WHAT YOU SHOULD DO.
Please output the entries below exactly as they are.

EXTRACTED DATA START

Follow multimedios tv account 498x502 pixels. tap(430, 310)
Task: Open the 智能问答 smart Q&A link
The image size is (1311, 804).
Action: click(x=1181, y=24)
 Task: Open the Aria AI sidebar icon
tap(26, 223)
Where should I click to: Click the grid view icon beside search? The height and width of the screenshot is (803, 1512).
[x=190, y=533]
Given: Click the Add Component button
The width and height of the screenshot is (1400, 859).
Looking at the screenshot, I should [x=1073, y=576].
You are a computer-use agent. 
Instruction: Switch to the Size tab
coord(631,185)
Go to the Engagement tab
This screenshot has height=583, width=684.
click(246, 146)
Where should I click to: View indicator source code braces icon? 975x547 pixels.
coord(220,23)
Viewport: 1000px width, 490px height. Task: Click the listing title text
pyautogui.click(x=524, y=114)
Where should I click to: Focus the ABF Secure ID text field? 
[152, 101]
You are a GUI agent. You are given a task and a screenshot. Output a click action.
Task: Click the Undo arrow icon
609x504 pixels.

EXTRACTED DATA END

WRITTEN RESPONSE.
Follow multimedios tv account 498x502 pixels. tap(430, 310)
Task: Open the 智能问答 smart Q&A link
The image size is (1311, 804).
Action: click(x=1181, y=24)
 Task: Open the Aria AI sidebar icon
tap(26, 223)
Where should I click to: Click the grid view icon beside search? The height and width of the screenshot is (803, 1512).
[x=190, y=533]
Given: Click the Add Component button
The width and height of the screenshot is (1400, 859).
Looking at the screenshot, I should [x=1073, y=576].
You are a computer-use agent. 
Instruction: Switch to the Size tab
coord(631,185)
Go to the Engagement tab
This screenshot has height=583, width=684.
click(246, 146)
Where should I click to: View indicator source code braces icon? 975x547 pixels.
coord(220,23)
Viewport: 1000px width, 490px height. Task: Click the listing title text
pyautogui.click(x=524, y=114)
Where should I click to: Focus the ABF Secure ID text field? 
[152, 101]
You are a GUI agent. You are given a task and a screenshot. Output a click action.
Task: Click the Undo arrow icon
609x504 pixels.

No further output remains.